O oceanógrafo Paulo Harkot, 63 anos, durante ato realizado pouco antes da segunda audiência pelo atropelamento e morte da filha, a socióloga Marina Kohler Harkot - Eduardo Knapp/Folhapress

"Isso não é número. São famílias que foram dilaceradas, sonhos interrompidos. Isso é uma hemorragia, uma violência sem tamanho", afirma o oceanógrafo Paulo Harkot, pai de Marina.

O oceanógrafo também critica a atuação do poder público na questão da mobilidade urbana. "Além de abolir políticas públicas visando a segurança, como a visão zero [de mortes], da qual o país é signatário, coloca política de bando. Do bando dos motoristas que andam mais rápido. Não fiscalizam, porque fiscalizar tira voto", diz.

Como costuma acontecer na última sexta-feira de cada mês, o movimento Massa Crítica também se manifestou dia 25 em relação às mortes, em um protesto que teve início na praça do Ciclista, na avenida Paulista (região central).

Integrantes da Ciclocidade, (Associação dos Ciclistas Urbanos de São Paulo), Yuri Vasquez ataca justamente a ausência de políticas de mobilidade que contemplem ciclistas e pedestres. Para Vasquez, a prefeitura tem sido negligente há alguns anos.

"Pelo plano de mobilidade urbana, deveríamos ter 1.500 km de ciclovia até 2030, e estamos beirando 600 km, 650 km agora. Doria, depois Covas e agora Ricardo Nunes não implantaram mais que 150 km de ciclovia", afirma.

Vasquez explica que planos para a implementação de ciclovias na capital paulista já vêm de muitos tempo, não sendo uma discussão iniciada apenas na última década. Por esse mesmo motivo, o associado da Ciclocidade diz que há diretrizes e embasamento legal para que sejam tomadas as medidas, mas aponta a falta de interesse do poder público.

A Prefeitura de São Paulo diz que o Plano Cicloviário foi lançado em dezembro de 2019 e, de lá para cá, ampliou em 35% a malha cicloviária da cidade (177 km de novas estruturas). "Mais da metade da rede existente anteriormente foi requalificada. No total, 320 km de ciclovias e ciclofaixas foram reformadas. A cidade de São Paulo tem a maior malha cicloviária do país, com 695,2 km de vias", afirma, em nota.

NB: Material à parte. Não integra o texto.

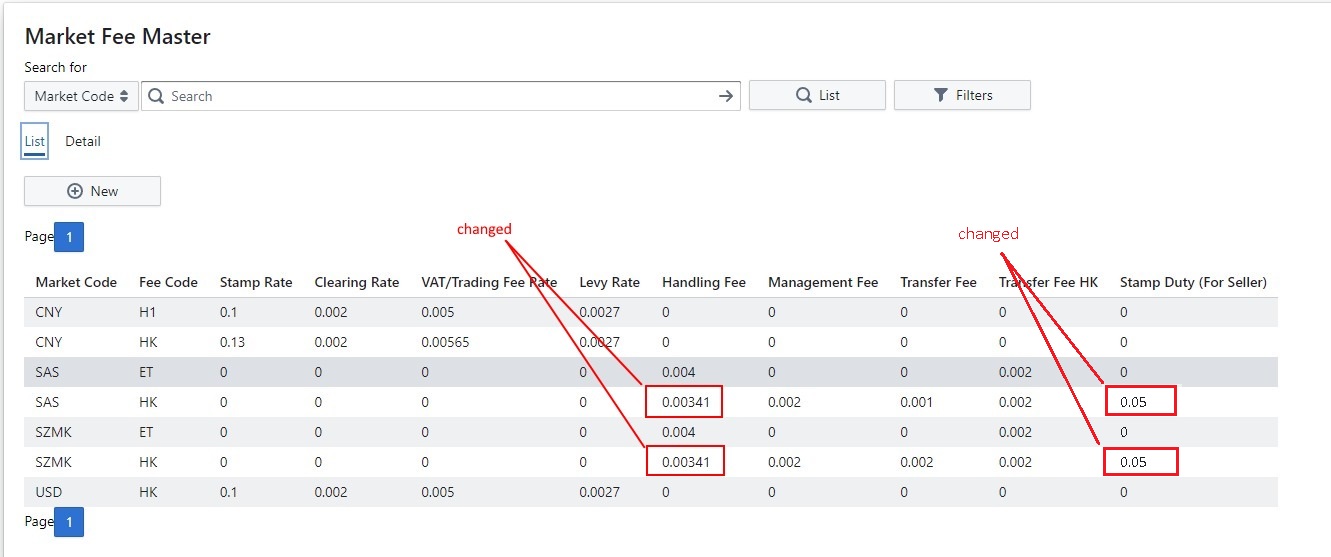
Task: Click the List search button
Action: (x=817, y=96)
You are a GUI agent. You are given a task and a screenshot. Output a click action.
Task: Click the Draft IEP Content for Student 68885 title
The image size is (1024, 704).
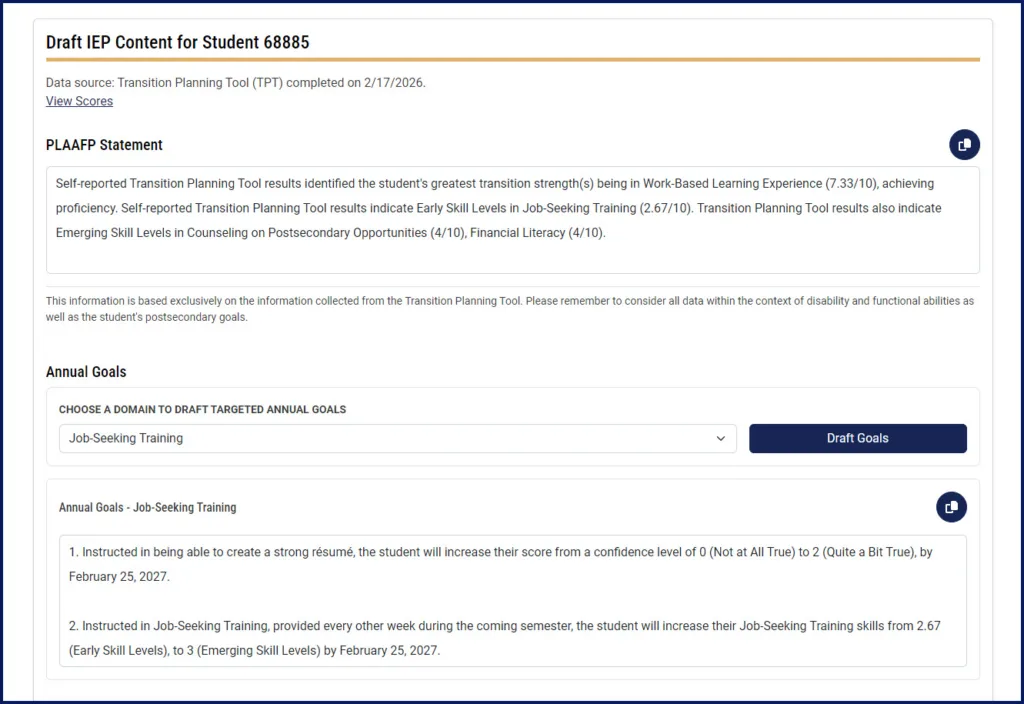tap(178, 42)
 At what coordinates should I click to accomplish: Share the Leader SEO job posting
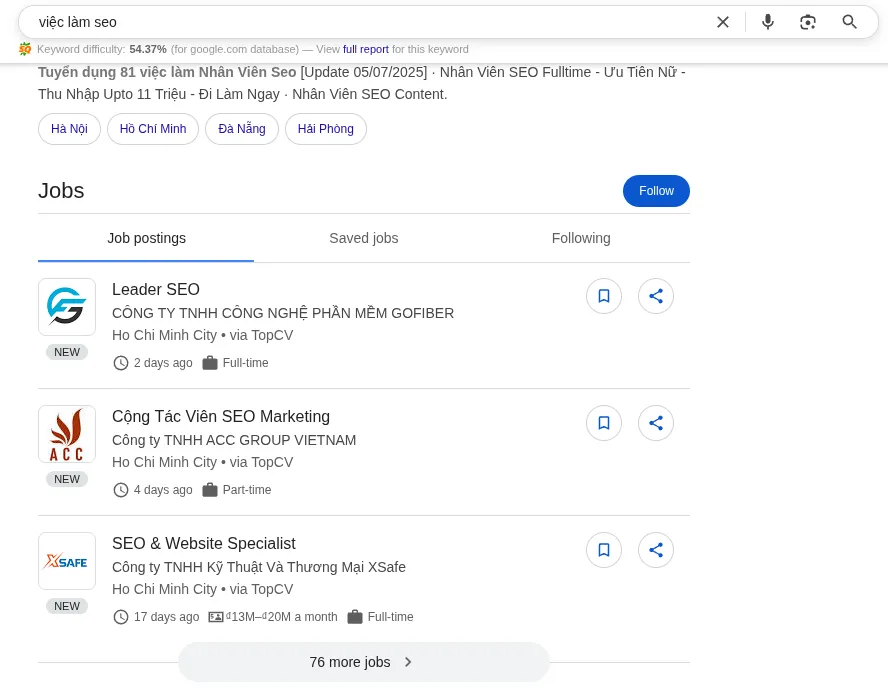tap(656, 296)
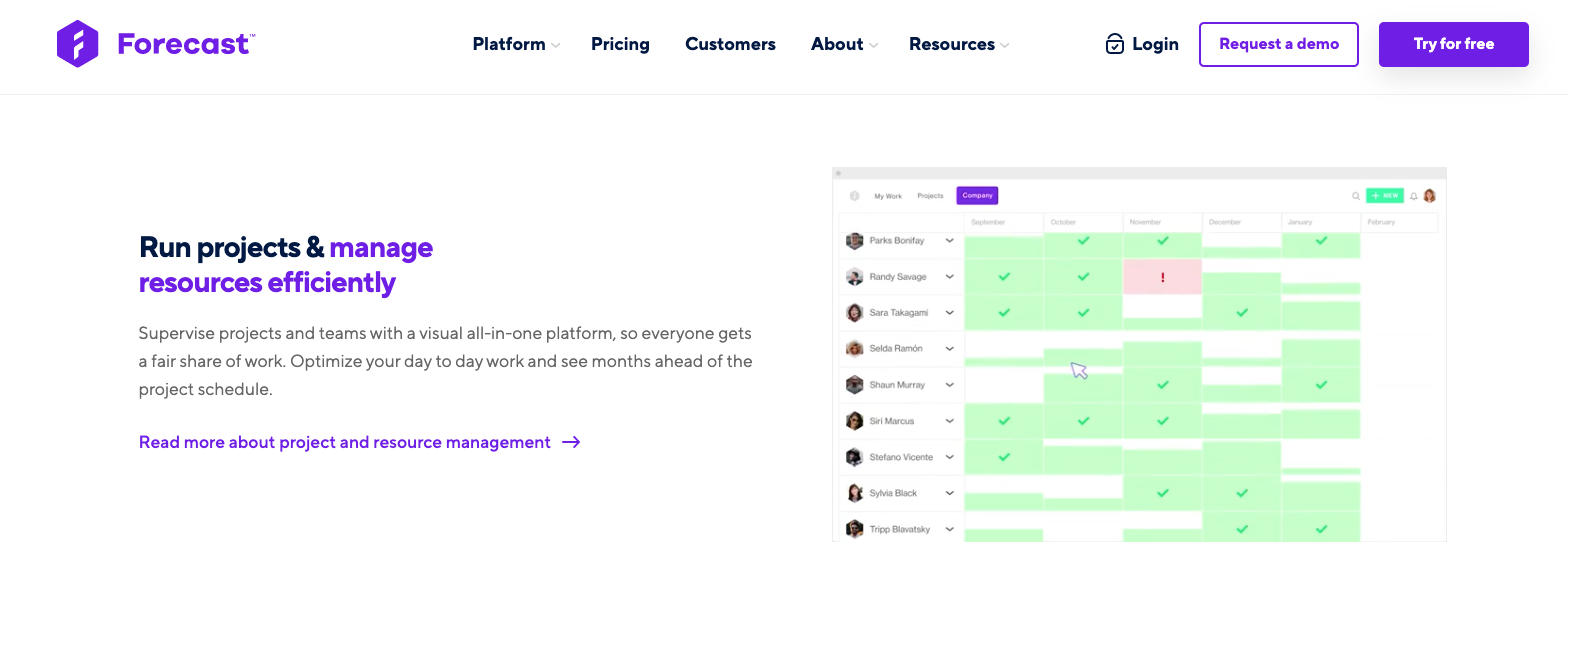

A prefeitura diz também que ampliação consta do Plano de Metas 2021-2024 e prevê a implantação de mais 300 km de ciclovias e ciclofaixas. A gestão Ricardo Nunes (MDB) diz também que, para 2022, 157 km já estão definidos.

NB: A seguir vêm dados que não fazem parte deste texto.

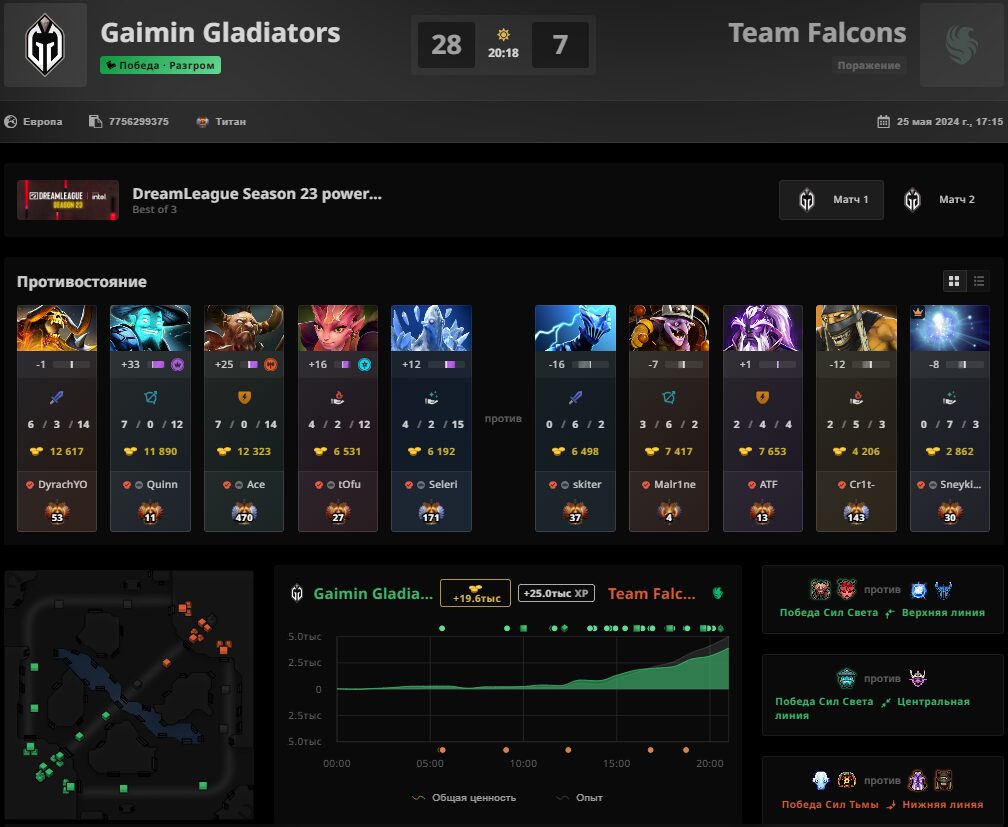Click the +19.6тыс gold advantage badge

[x=475, y=593]

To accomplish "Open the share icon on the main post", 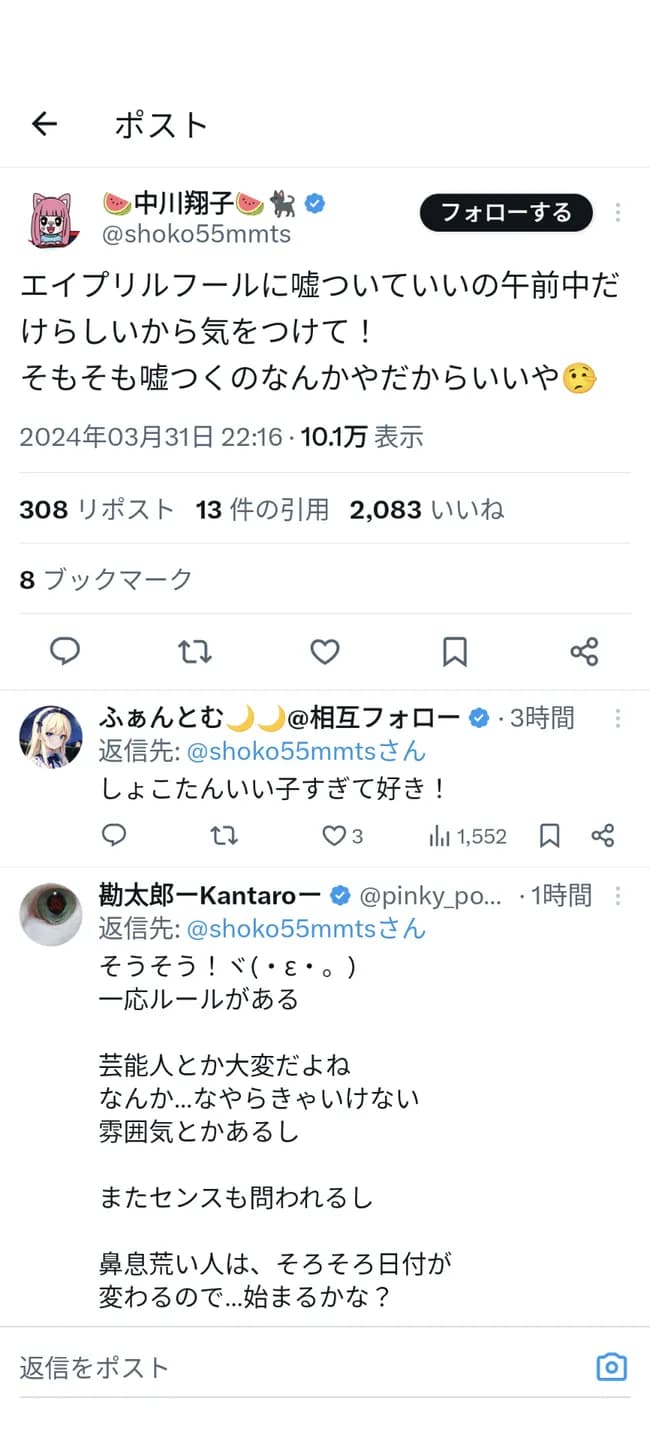I will (x=584, y=652).
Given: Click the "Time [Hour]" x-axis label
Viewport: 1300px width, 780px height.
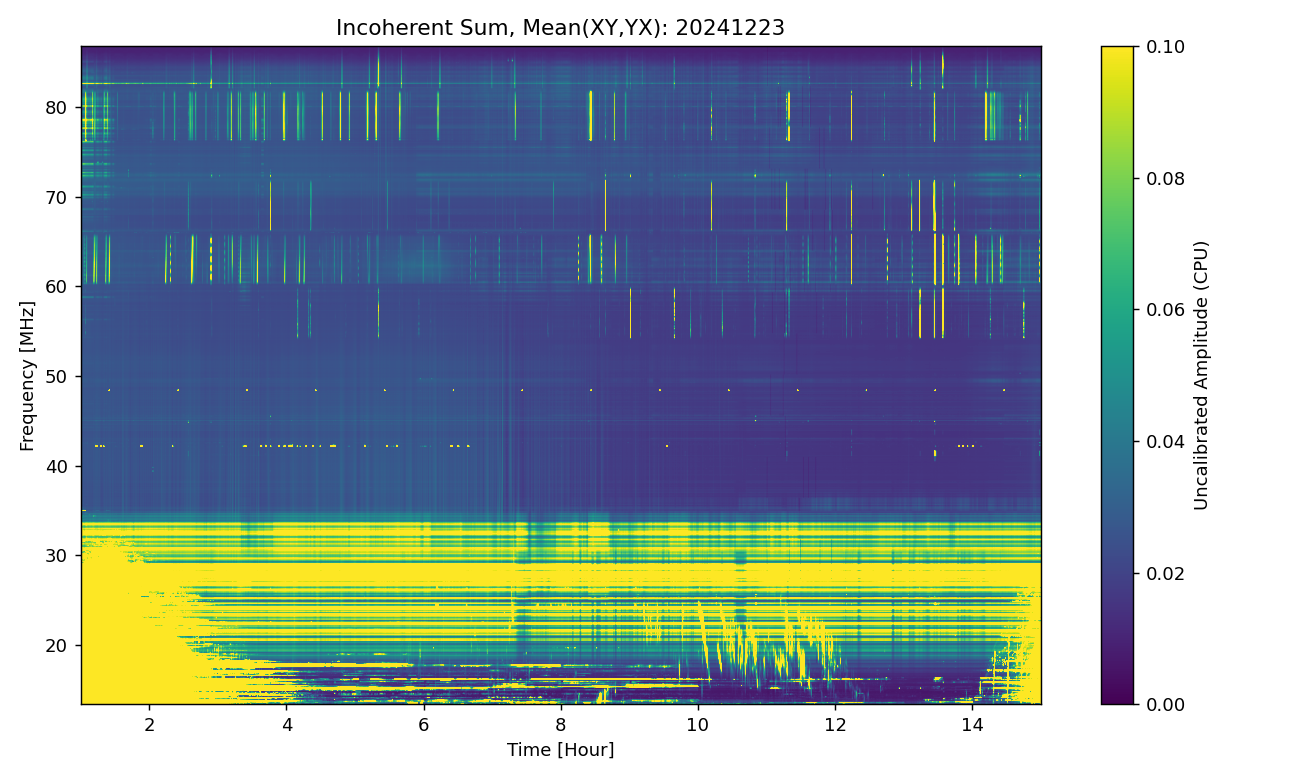Looking at the screenshot, I should (x=560, y=750).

Segundo a administração, a redução do índice de mortes no trânsito para 4,5 por 100 mil habitantes está incluída no Programa de Metas. Redução das velocidades máximas permitidas nas vias, o aumento do tempo de travessia para pedestres nos principais corredores viários são algumas das medidas para chegar a isso, segundo a prefeitura.

A CET (Companhia de Engenharia de Tráfego) diz que ampliou e reforçou a sinalização de segurança na cidade, citando mais de 2.000 faixas de pedestres em 2021, além da adoção de áreas calmas, com velocidade máxima de 30km/h, entre outros.

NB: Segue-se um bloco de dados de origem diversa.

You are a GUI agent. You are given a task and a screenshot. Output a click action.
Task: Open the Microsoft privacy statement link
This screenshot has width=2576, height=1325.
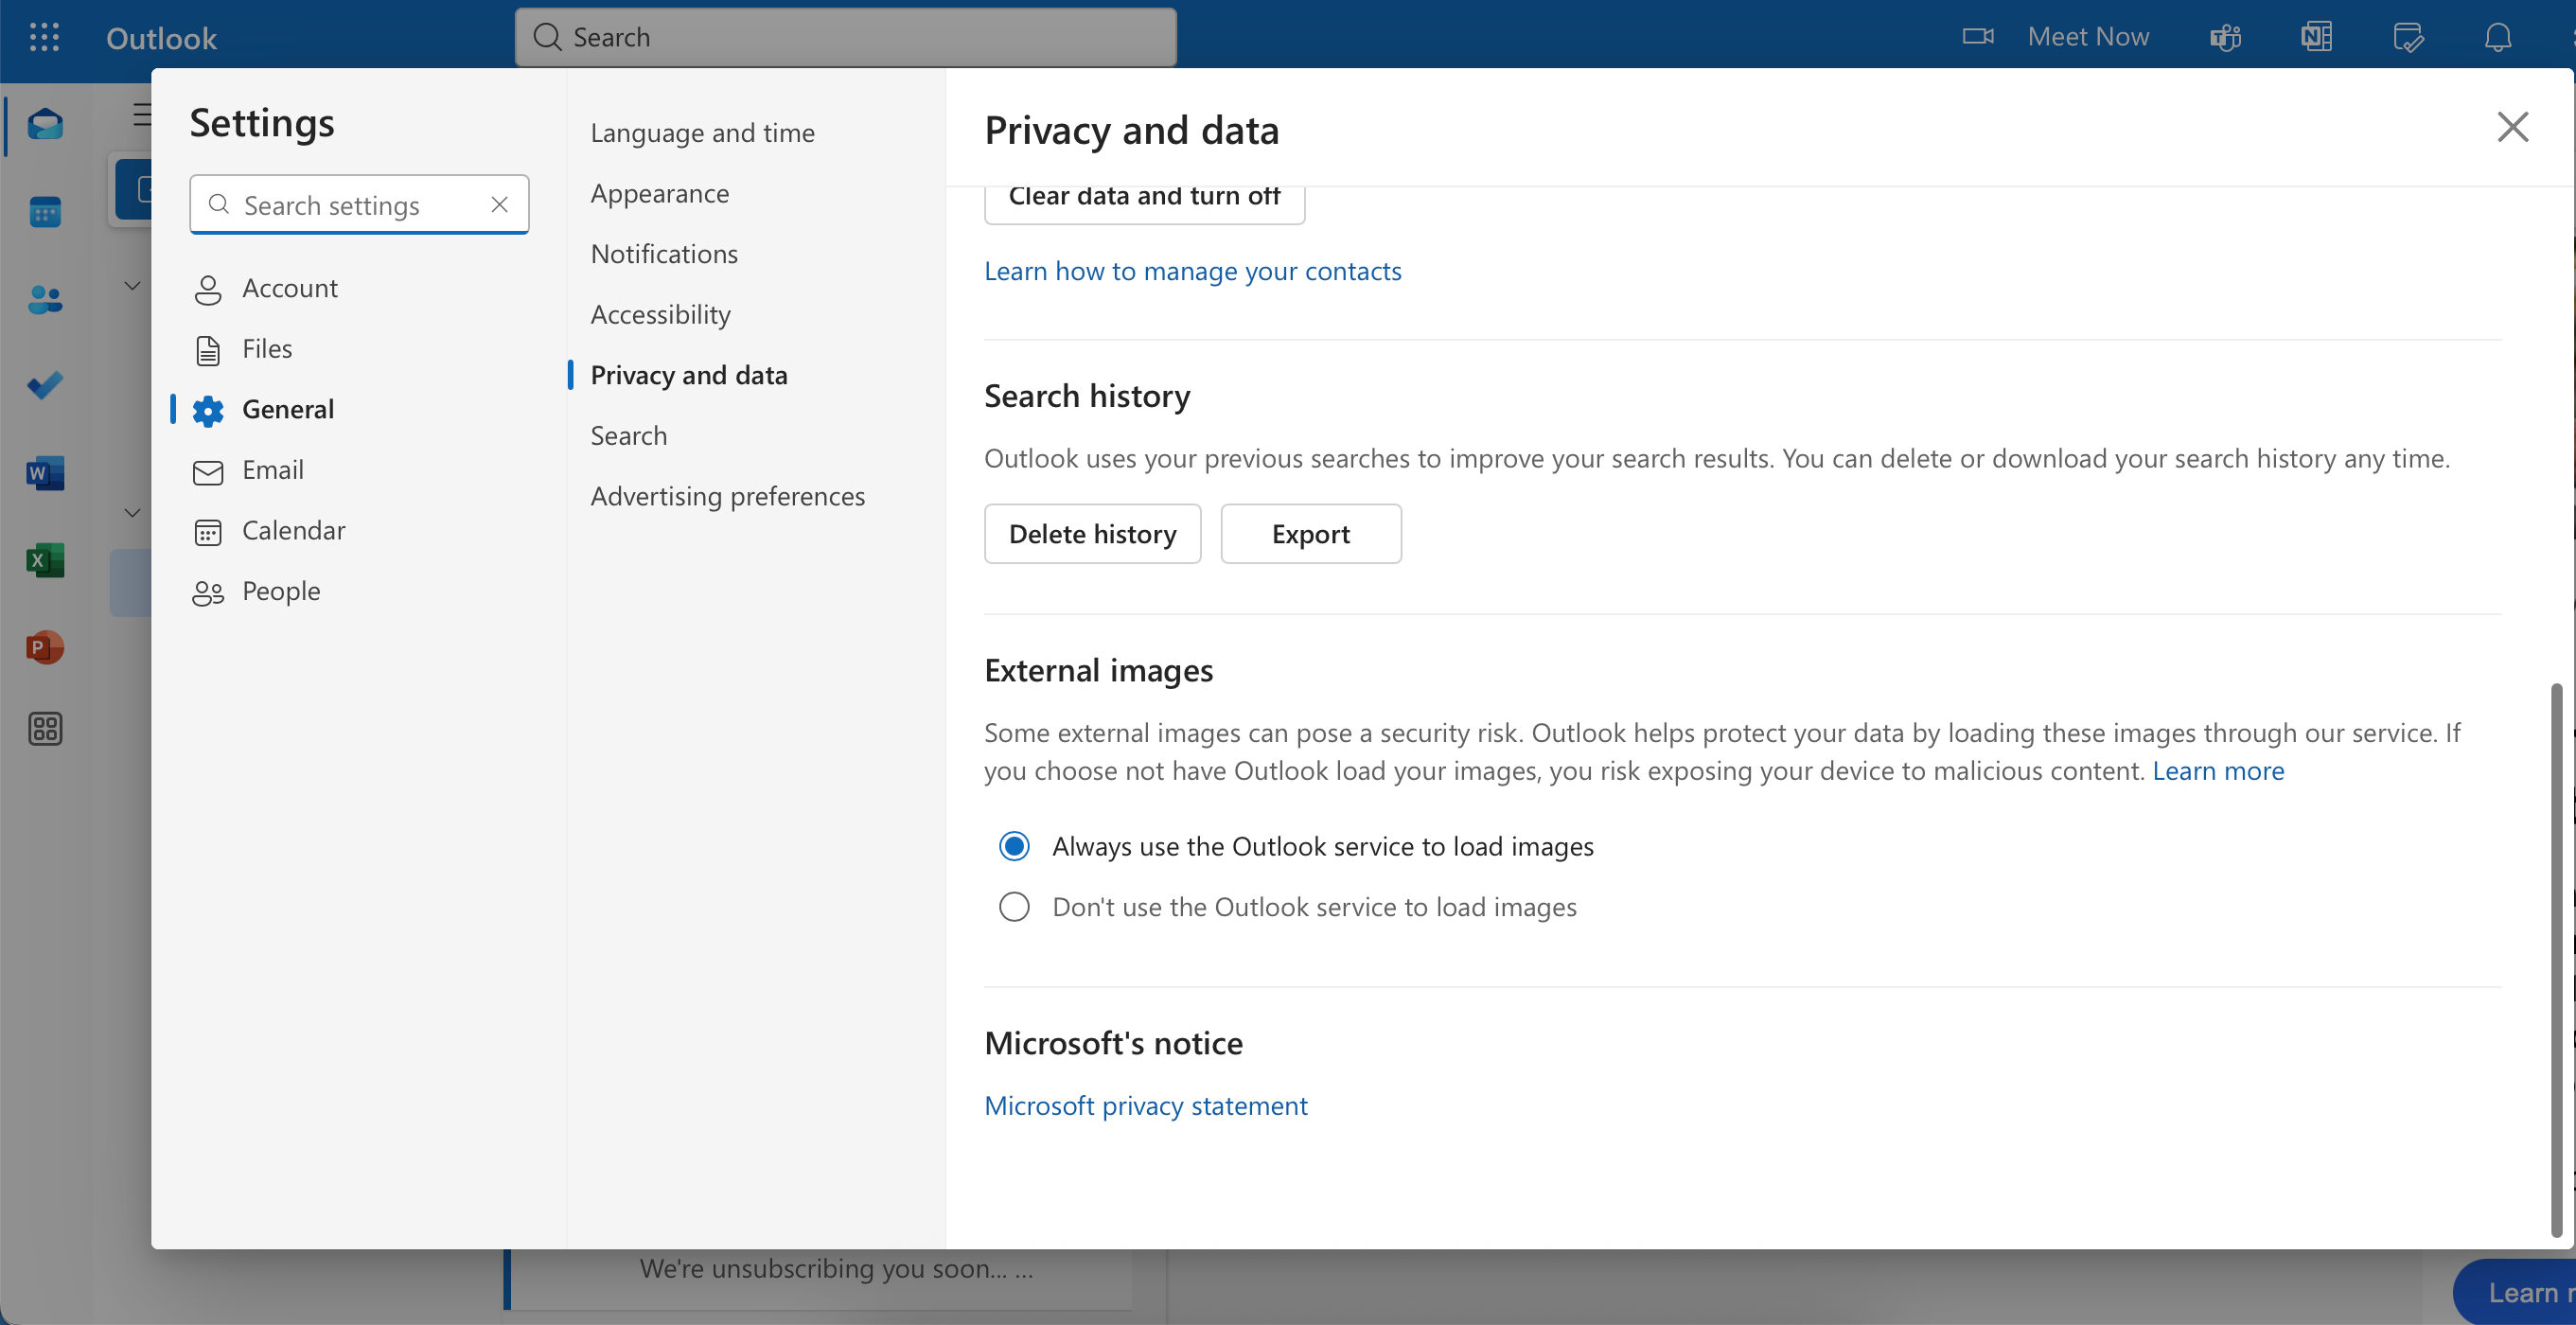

Diz que todas as medidas fazem parte do plano "Vida Segura", segundo o qual nenhuma morte no trânsito é aceitável.

A assessoria do governador João Doria (PSDB) disse que a atual gestão estadual sempre priorizou investimentos para garantir a segurança dos ciclistas. Não houve comentários sobre a atuação de Doria em relação às bicicletas como prefeito.

O governo estadual disse que há 46 km de faixas exclusivas para bicicletas e mais de 11 mil vagas em bicicletários do sistema metropolitano de transportes sob sua gestão. A gestão Doria citou investimentos privados e melhorias feitos na ciclovia localizada às margens do rio Pinheiros, parceria para implementação de ciclorrotas, entre outras iniciativas.